À medida que o comércio global se estabiliza e a inflação recua, essas empresas se beneficiam de melhor visibilidade das margens e de menores custos de financiamento.
No entanto, a resiliência do mercado depende de várias premissas. Uma delas é que as tensões tarifárias dos EUA não se intensifiquem. Outra é que a desaceleração da China permaneça contida.
A terceira é que a política do BCE seja flexibilizada gradualmente sem provocar novas preocupações inflacionárias.
Se alguma dessas premissas enfraquecer, as previsões de lucro para empresas industriais e orientadas para exportação poderão enfrentar nova pressão.

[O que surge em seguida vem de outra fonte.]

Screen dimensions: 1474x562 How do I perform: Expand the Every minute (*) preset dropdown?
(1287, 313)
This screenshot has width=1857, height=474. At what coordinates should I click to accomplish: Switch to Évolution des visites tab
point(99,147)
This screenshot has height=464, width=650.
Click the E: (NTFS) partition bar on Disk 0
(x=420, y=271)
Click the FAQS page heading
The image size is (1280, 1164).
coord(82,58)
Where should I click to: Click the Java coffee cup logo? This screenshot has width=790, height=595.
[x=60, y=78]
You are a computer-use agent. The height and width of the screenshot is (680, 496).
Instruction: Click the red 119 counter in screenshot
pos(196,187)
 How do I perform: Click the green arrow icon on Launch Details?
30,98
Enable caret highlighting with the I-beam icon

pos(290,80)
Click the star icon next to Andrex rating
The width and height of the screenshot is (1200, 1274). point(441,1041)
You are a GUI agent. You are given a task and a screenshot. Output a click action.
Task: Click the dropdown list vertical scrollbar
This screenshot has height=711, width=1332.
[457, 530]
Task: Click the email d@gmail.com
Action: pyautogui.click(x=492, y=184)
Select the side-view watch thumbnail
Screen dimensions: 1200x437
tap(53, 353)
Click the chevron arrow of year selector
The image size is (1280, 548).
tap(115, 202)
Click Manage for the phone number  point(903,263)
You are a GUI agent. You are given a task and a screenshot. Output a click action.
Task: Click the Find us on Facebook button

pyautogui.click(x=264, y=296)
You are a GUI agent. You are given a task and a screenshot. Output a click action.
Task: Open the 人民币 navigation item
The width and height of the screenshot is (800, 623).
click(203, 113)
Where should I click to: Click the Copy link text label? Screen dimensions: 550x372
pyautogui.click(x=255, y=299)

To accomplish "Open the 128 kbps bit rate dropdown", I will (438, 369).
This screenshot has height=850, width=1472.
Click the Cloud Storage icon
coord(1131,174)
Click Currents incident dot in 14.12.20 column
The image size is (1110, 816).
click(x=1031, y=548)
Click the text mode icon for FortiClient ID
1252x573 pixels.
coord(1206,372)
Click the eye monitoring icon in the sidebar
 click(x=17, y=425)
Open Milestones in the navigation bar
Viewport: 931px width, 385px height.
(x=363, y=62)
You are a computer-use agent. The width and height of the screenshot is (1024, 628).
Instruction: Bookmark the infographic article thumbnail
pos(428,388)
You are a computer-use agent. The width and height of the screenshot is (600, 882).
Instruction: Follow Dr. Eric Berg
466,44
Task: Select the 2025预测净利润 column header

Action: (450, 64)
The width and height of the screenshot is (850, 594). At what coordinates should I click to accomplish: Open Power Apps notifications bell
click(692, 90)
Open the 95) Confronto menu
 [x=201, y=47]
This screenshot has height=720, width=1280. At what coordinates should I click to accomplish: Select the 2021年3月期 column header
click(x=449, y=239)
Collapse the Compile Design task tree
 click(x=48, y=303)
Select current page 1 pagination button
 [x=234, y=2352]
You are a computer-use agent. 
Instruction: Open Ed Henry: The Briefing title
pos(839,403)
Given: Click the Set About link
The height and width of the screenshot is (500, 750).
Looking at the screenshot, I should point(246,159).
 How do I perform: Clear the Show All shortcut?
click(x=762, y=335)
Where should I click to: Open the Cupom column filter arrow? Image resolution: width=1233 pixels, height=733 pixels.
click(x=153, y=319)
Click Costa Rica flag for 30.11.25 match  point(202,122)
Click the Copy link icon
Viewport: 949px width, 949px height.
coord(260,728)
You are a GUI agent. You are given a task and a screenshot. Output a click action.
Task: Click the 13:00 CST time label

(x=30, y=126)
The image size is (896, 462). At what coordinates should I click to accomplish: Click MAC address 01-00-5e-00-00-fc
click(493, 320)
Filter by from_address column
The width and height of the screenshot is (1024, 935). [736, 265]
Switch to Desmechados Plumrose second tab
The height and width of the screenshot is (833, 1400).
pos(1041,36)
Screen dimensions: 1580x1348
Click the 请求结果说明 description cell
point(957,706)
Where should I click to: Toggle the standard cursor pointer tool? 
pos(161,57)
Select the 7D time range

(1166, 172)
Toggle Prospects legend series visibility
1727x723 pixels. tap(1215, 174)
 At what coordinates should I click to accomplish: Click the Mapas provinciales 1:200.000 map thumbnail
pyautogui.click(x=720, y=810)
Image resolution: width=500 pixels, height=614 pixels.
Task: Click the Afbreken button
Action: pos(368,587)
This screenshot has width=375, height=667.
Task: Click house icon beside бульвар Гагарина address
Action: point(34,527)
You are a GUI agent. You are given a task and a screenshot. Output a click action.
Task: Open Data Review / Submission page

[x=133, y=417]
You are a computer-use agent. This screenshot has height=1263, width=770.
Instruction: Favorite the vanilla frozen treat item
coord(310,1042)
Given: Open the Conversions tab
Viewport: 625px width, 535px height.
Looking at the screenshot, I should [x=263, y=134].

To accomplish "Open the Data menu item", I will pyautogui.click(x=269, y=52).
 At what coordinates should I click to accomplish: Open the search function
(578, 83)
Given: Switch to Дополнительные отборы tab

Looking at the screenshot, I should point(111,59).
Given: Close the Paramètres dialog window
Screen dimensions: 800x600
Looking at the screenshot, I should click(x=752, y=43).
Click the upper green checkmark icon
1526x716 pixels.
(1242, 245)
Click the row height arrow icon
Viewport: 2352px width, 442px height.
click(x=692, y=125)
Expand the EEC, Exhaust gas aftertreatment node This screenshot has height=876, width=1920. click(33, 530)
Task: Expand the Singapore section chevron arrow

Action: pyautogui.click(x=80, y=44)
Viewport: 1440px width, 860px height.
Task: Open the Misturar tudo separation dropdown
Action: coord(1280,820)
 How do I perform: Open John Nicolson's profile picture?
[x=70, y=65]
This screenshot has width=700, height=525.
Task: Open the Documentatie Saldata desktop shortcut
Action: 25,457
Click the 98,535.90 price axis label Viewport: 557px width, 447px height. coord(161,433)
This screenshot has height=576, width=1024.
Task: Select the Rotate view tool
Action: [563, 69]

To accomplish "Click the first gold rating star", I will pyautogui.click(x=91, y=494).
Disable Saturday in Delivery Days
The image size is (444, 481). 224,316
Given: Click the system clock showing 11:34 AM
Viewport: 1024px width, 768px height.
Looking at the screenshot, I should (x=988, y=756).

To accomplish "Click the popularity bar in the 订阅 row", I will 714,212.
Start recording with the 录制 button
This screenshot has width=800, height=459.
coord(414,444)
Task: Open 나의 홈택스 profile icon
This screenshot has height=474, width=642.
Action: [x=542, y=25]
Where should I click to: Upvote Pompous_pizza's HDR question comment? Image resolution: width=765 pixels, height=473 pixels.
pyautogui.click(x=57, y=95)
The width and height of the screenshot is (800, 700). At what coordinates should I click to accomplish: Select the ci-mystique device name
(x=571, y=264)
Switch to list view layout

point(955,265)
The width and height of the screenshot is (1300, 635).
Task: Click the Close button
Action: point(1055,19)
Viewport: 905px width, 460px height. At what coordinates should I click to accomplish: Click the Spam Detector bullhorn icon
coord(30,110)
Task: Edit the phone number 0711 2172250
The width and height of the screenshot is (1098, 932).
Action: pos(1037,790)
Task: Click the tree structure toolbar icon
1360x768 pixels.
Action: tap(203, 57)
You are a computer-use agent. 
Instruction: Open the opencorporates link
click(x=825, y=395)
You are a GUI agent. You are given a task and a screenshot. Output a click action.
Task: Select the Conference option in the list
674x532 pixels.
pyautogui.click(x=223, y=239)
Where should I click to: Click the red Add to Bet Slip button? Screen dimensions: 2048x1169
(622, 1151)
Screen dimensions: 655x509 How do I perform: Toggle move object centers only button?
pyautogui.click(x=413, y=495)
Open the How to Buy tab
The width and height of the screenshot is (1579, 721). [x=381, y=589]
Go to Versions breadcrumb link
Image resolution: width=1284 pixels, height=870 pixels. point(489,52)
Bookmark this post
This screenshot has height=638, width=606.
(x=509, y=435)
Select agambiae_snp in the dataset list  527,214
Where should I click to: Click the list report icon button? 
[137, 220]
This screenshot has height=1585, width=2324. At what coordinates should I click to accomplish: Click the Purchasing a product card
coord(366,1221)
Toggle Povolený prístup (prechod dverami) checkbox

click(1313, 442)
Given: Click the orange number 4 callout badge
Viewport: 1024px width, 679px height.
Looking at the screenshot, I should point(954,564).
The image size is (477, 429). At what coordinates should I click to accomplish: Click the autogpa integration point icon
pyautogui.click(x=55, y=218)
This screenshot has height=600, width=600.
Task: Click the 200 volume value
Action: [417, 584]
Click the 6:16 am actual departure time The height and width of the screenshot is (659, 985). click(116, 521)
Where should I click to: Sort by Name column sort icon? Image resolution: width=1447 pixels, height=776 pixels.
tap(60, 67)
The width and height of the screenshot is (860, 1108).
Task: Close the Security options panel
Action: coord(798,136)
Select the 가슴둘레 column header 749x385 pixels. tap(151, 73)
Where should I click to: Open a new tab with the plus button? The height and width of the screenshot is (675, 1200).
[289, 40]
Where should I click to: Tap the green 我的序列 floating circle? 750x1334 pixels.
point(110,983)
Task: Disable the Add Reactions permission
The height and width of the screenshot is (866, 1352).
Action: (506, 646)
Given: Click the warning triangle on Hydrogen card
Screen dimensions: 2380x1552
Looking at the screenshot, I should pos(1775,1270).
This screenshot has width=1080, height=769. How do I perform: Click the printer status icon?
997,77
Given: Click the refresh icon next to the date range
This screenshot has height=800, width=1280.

As avaliações não estão esticadas, mas já não são baratas em relação ao pano de fundo macro. Os investidores estão, na prática, precificando uma melhora lenta, porém constante, em vez de uma recuperação acentuada.
No que os investidores devem se concentrar na segunda metade de 2026?
A Alemanha passou da contração para a estabilização.
Essa transição é visível nos dados do PIB, nas pesquisas empresariais e nas leituras de inflação. Ainda assim, a recuperação continua fortemente apoiada pela política fiscal e vulnerável a choques externos.
O teste chave virá mais adiante neste ano. Se o investimento privado começar a acelerar paralelamente ao gasto público, o crescimento pode aproximar-se do limite superior das previsões.
Se a produção industrial não acompanhar a melhoria dos pedidos, o ímpeto pode desaparecer novamente.
A economia da Alemanha não está mais em declínio, mas ainda não reconstruiu um motor interno forte.
Para os investidores, a oportunidade está em identificar quais setores podem converter o estímulo público e a demanda global em crescimento sustentável dos lucros, em vez de presumir que o retorno a 1% de crescimento marca o início de um ciclo de alta mais amplo.